## PROBLEM
Each line that contains "computer" needs to be copied from the listing.

## RECORDS PROVIDED
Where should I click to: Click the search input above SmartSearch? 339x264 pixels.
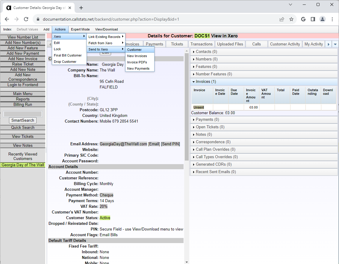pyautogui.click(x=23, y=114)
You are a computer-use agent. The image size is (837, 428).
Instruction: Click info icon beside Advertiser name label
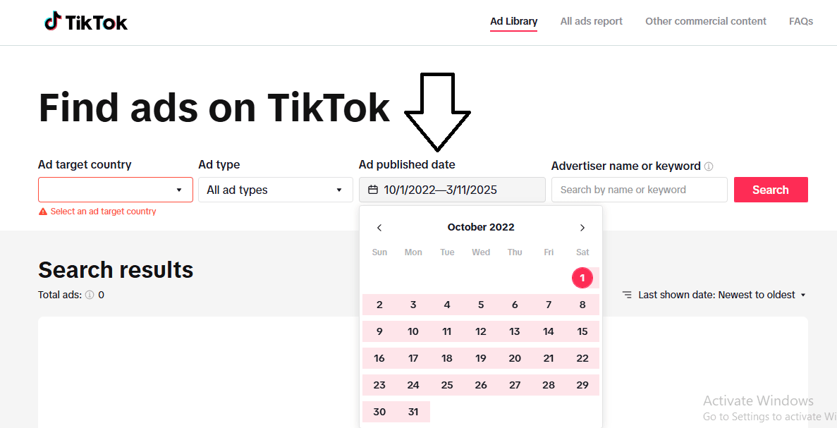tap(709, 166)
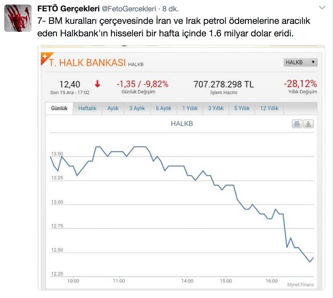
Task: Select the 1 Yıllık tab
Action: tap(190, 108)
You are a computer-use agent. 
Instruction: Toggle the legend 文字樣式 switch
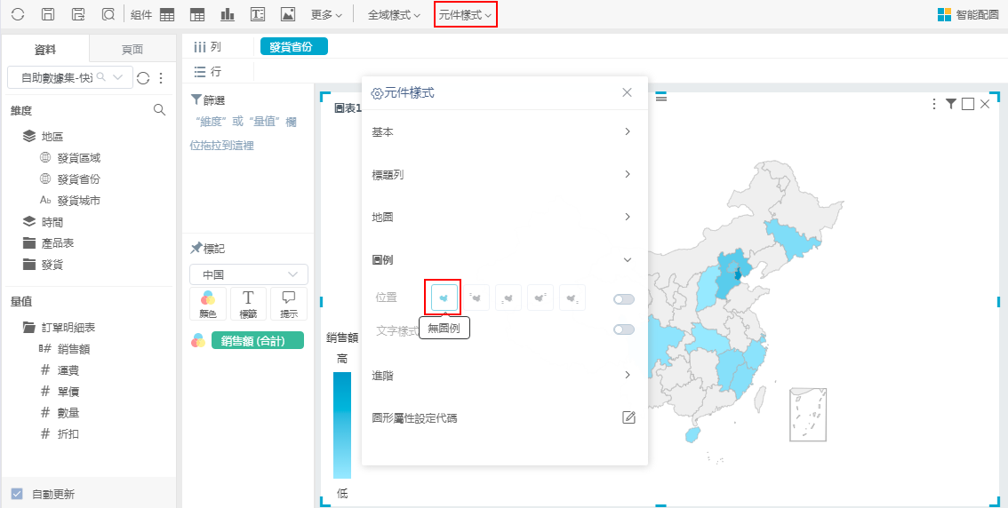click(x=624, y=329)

==

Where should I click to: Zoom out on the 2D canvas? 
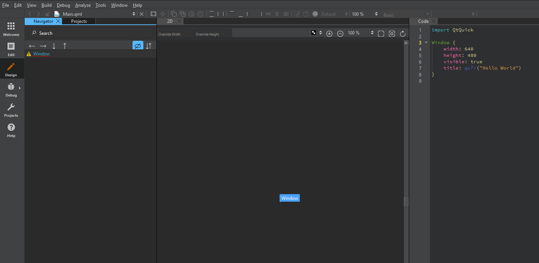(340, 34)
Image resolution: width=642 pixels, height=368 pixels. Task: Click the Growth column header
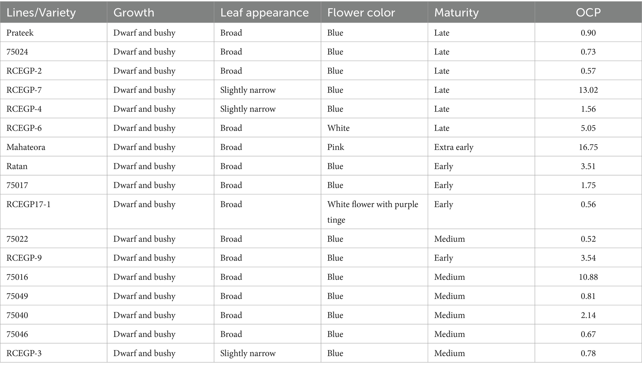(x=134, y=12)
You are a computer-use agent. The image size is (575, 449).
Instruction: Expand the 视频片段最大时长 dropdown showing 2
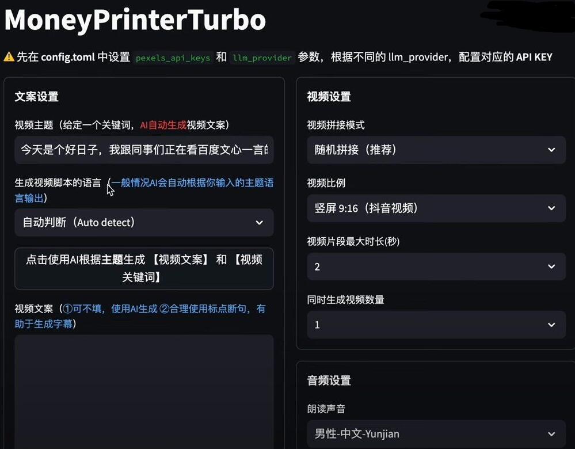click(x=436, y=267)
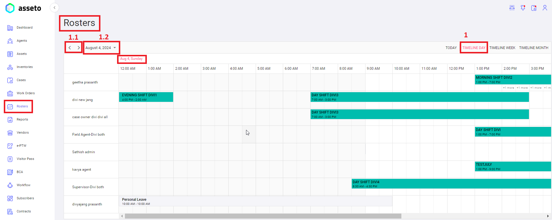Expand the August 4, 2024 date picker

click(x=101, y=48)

==

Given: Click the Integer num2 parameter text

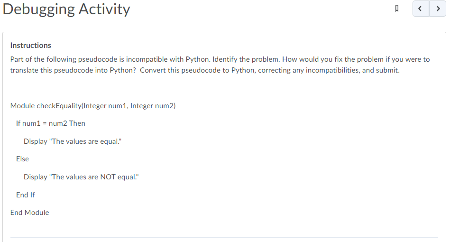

## OUTPUT FOR THIS TASK
You are a computer-use agent. The image size is (837, 428).
You are a computer-use agent. 
You are a computer-use agent. The image size is (575, 449).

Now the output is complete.